GitHub - jaymunshi/open-swara: The largest open-source humanized voice library — 4,065 voices across 44 languages, free forever under CC-BY-SA 4.0

2 min read Original article ↗

The largest open-source humanized voice library — 4,065 voice samples across 44 languages, free forever under CC-BY-SA 4.0.

What Is Open Swara?

We collected raw AI/synthetic voice samples from 10 open-source datasets, then humanized every single one through our proprietary voice processing pipeline. The original synthetic artifacts — robotic tone, unnatural cadence, flat prosody — are replaced with natural-sounding speech while preserving each voice's unique timbre, pitch, and character.

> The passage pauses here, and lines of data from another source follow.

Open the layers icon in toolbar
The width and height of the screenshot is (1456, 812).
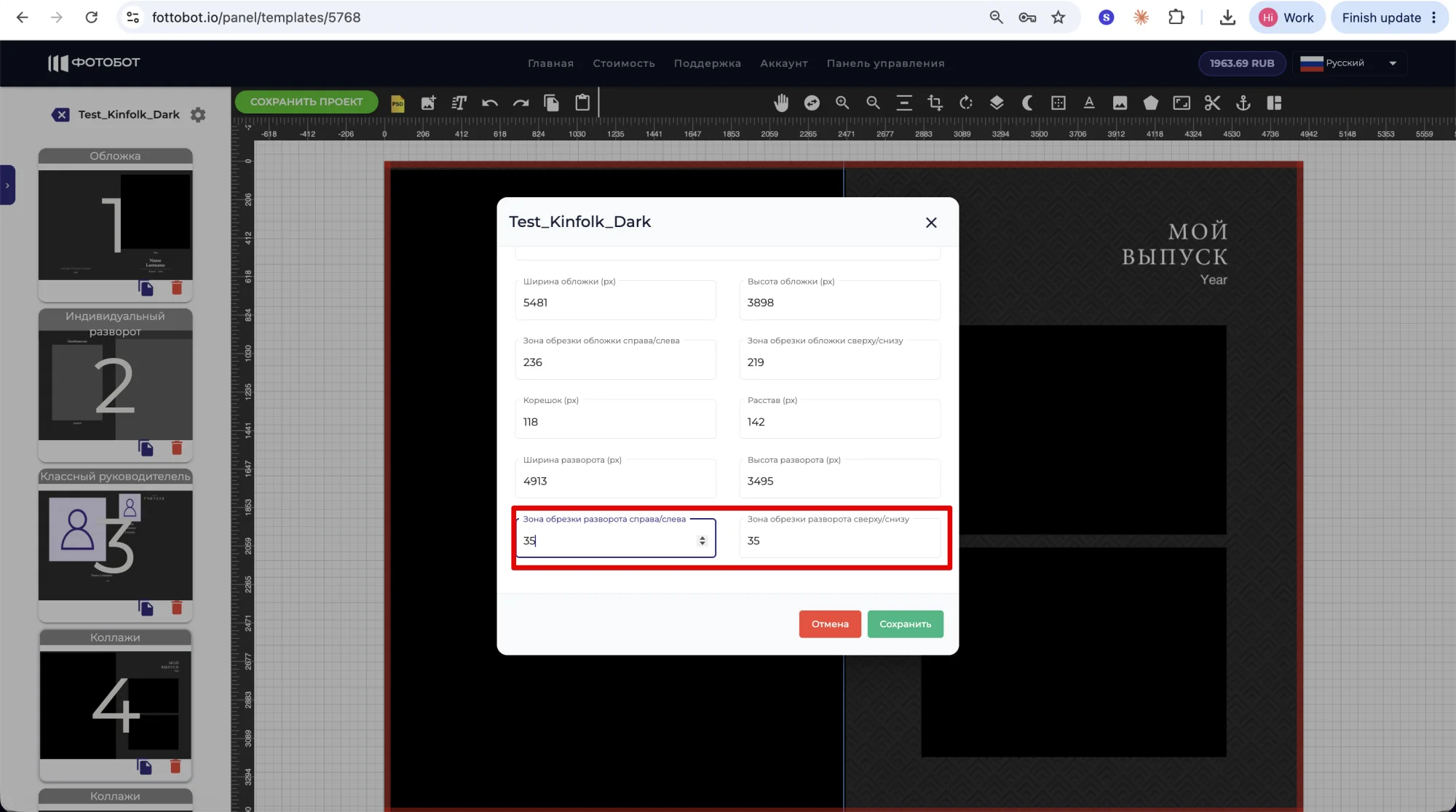997,103
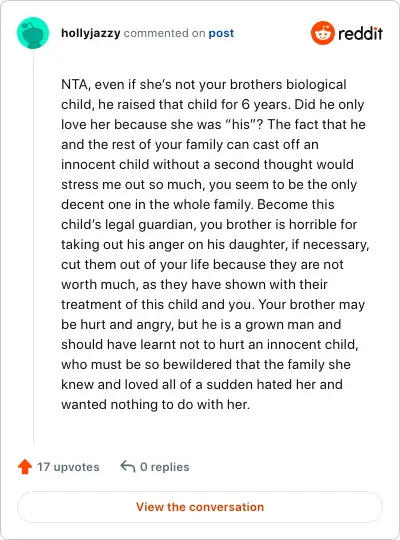Click the curved reply arrow icon

[x=127, y=467]
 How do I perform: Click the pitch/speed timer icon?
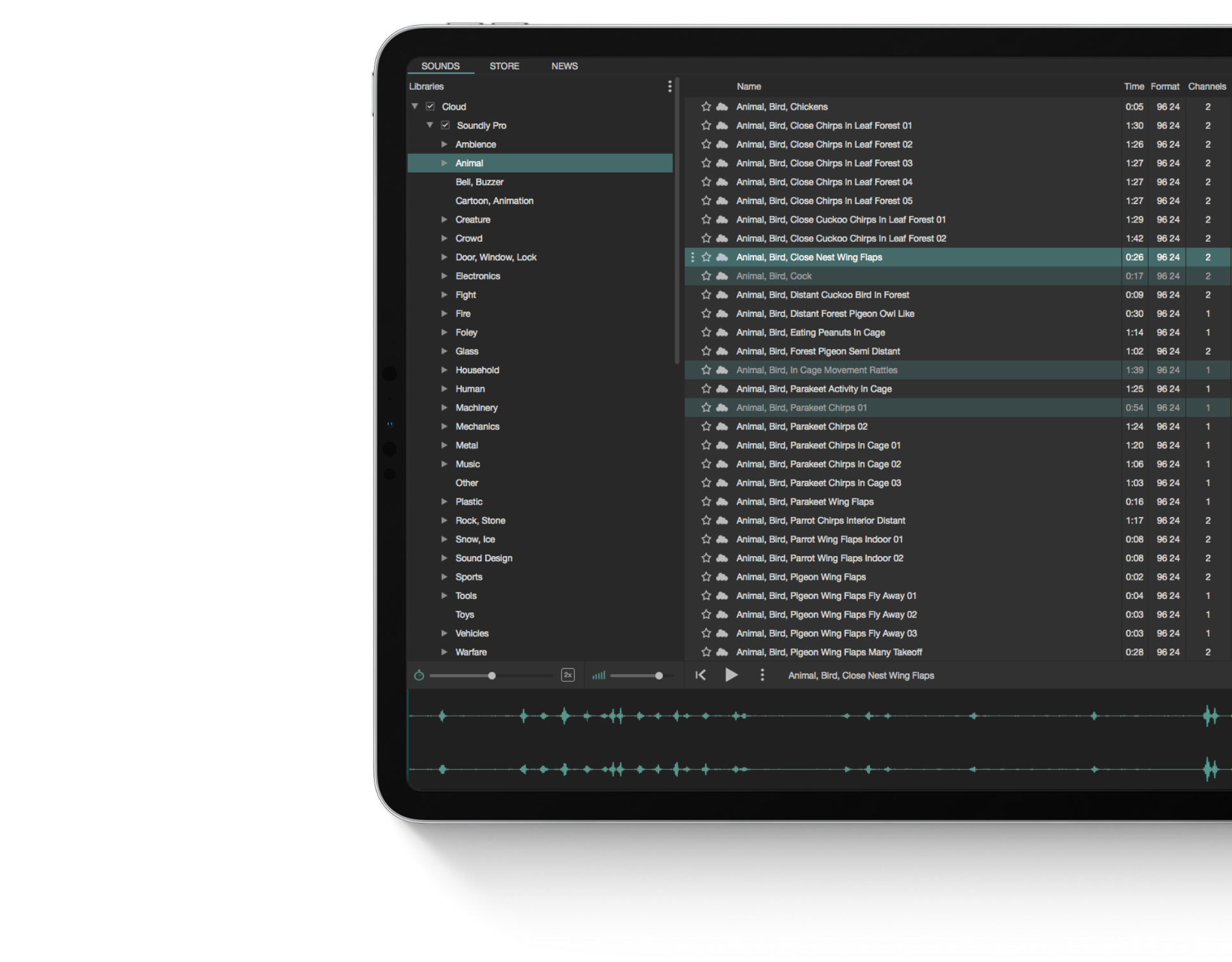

The result: a massive library of natural-sounding reference voices that anyone can use for TTS, voice cloning, dubbing, audiobooks, and creative projects.

Stats

Metric Count
Total voices 4,065
Languages 44
Native language voices 3,454
English accent voices 611
Male voices 2,105
Female voices 1,818
Unknown gender 142

Structure

voices/
├── english/
│   ├── male/
│   │   ├── english_male_open_swara_001.wav
│   │   └── ...
│   ├── female/
│   └── unknown/
├── german/
│   ├── male/
│   │   ├── german_male_open_swara_001.wav          ← speaking German
│   │   ├── german_male_english_open_swara_001.wav  ← speaking English with German accent
│   ├── female/
│   └── unknown/
├── french/
│   └── ...
└── ... (44 languages)

File Naming

  • {language}_{gender}_open_swara_{NNN}.wav — voice speaking in its native language
  • {language}_{gender}_english_open_swara_{NNN}.wav — voice speaking English with native accent

Languages

Arabic, Bulgarian, Catalan, Chinese, Czech, Danish, Dutch, English, Finnish, French, Georgian, German, Greek, Hebrew, Hindi, Hungarian, Icelandic, Indonesian, Italian, Japanese, Kazakh, Korean, Lao, Latvian, Luxembourgish, Malayalam, Nepali, Norwegian, Persian, Polish, Portuguese, Romanian, Russian, Serbian, Slovak, Slovenian, Spanish, Swahili, Swedish, Telugu, Turkish, Twi, Ukrainian, Vietnamese, Welsh

Usage

These voices are ideal as reference samples for:

  • Text-to-Speech (TTS) voice cloning
  • Voice conversion systems
  • Multilingual dubbing and localization
  • Audiobook narration prototyping
  • Creative and research projects

Browsing the Catalog

# Search for German female voices
python scripts/browse_catalog.py --language german --gender female

# List all languages
python scripts/browse_catalog.py --list-languages

# Search by keyword
python scripts/browse_catalog.py --search "english_accent"

License

CC-BY-SA 4.0 — free for commercial and non-commercial use with attribution.

See LICENSE for full terms.

Attribution

When using Open Swara voices, please credit:

Voices from Open Swara.

See ATTRIBUTION.md for source dataset credits.